[Screenshot grounding data]
[Start of Attachment]

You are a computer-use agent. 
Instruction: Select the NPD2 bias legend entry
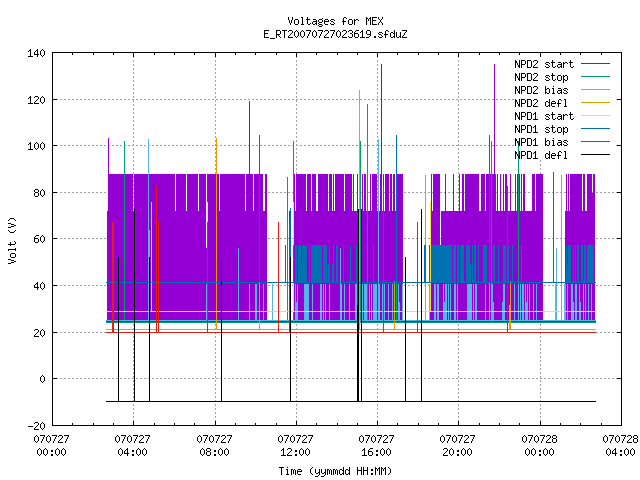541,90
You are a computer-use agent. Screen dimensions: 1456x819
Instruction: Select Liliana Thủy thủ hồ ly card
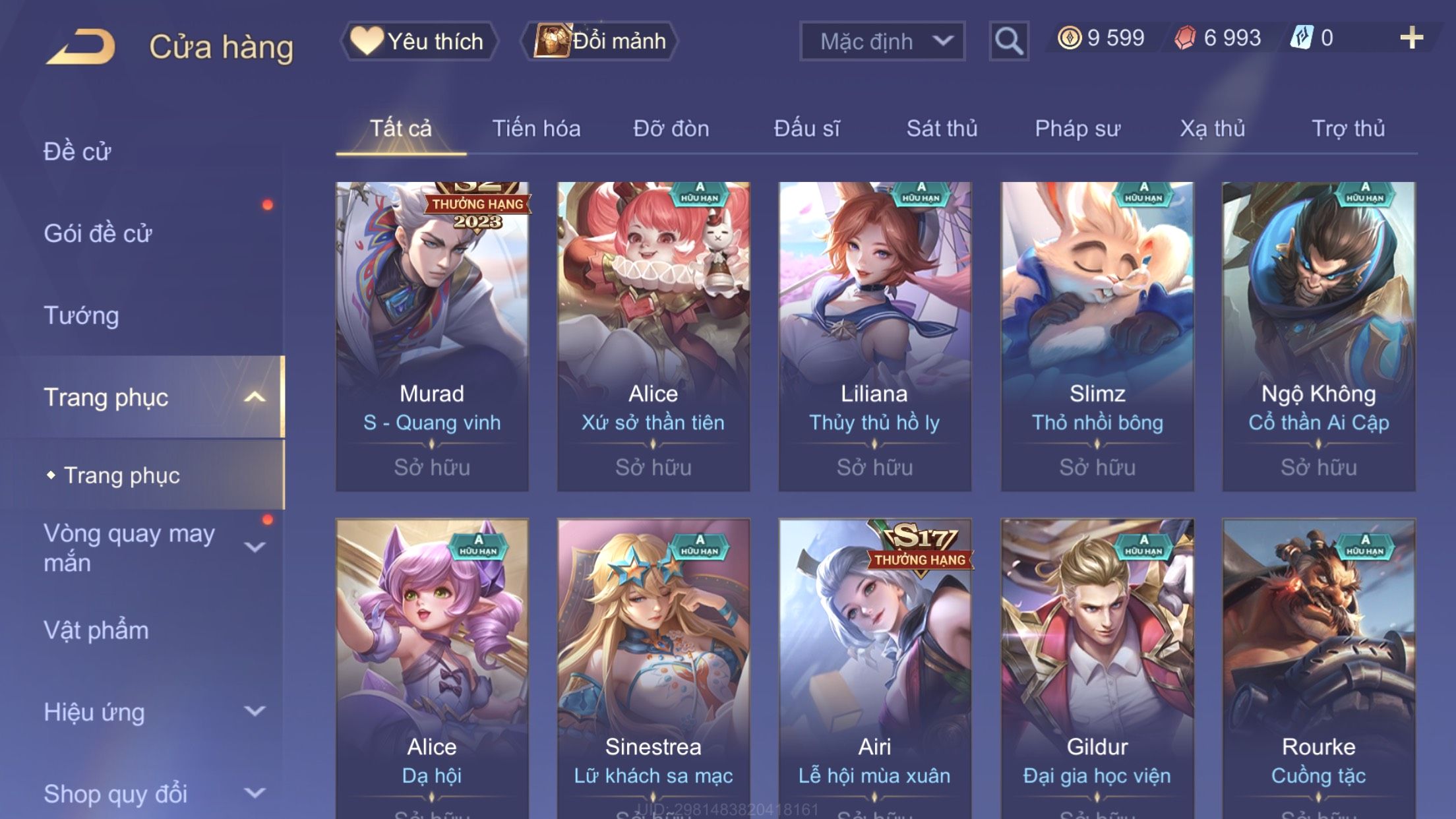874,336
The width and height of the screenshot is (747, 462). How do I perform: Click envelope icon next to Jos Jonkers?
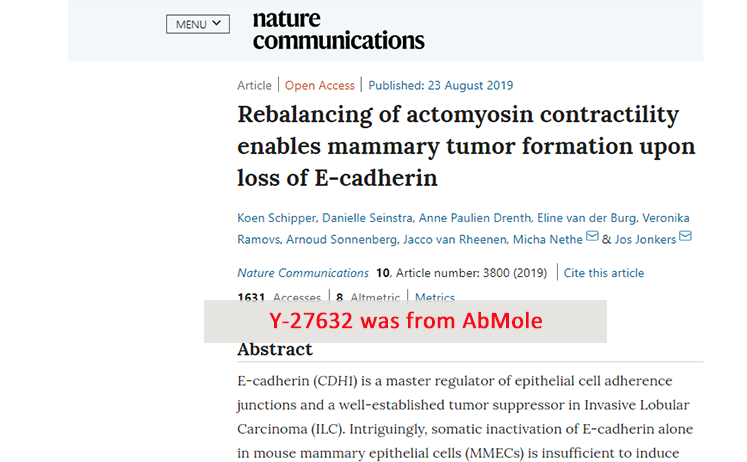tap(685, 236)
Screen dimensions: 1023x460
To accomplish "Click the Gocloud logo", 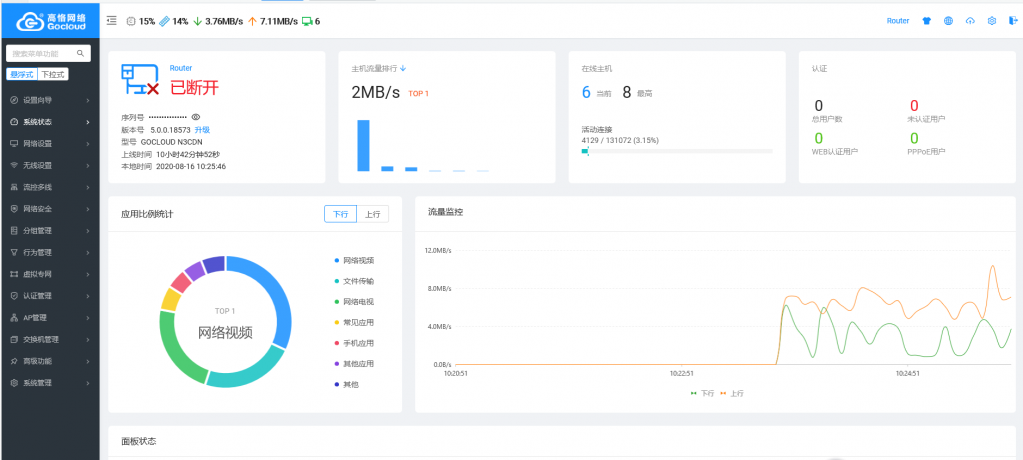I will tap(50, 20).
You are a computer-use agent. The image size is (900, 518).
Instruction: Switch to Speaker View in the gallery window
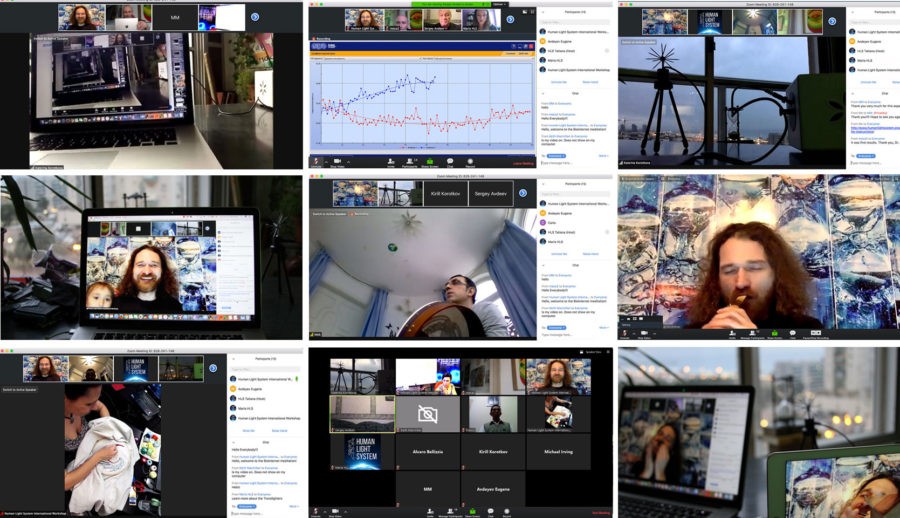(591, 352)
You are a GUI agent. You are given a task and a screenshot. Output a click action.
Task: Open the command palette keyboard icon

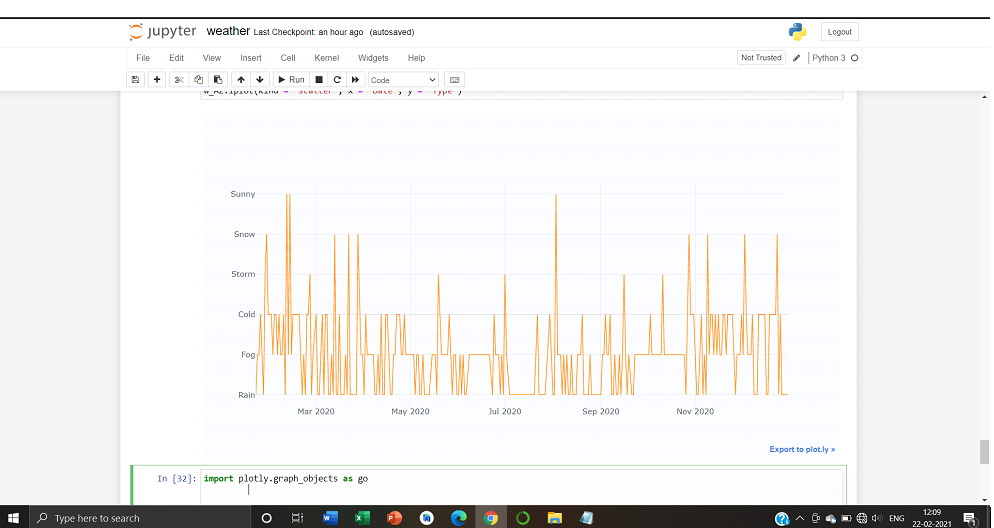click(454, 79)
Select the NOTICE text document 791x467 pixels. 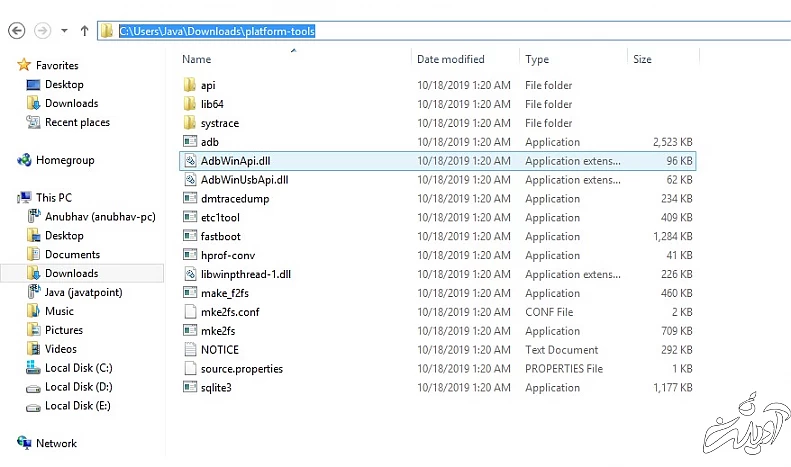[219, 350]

[End of Attachment]

Exercise directions → Could you state how many lines of the entries contain the word "dimensions"? Only the number is wanted.

Answer for this exercise → 2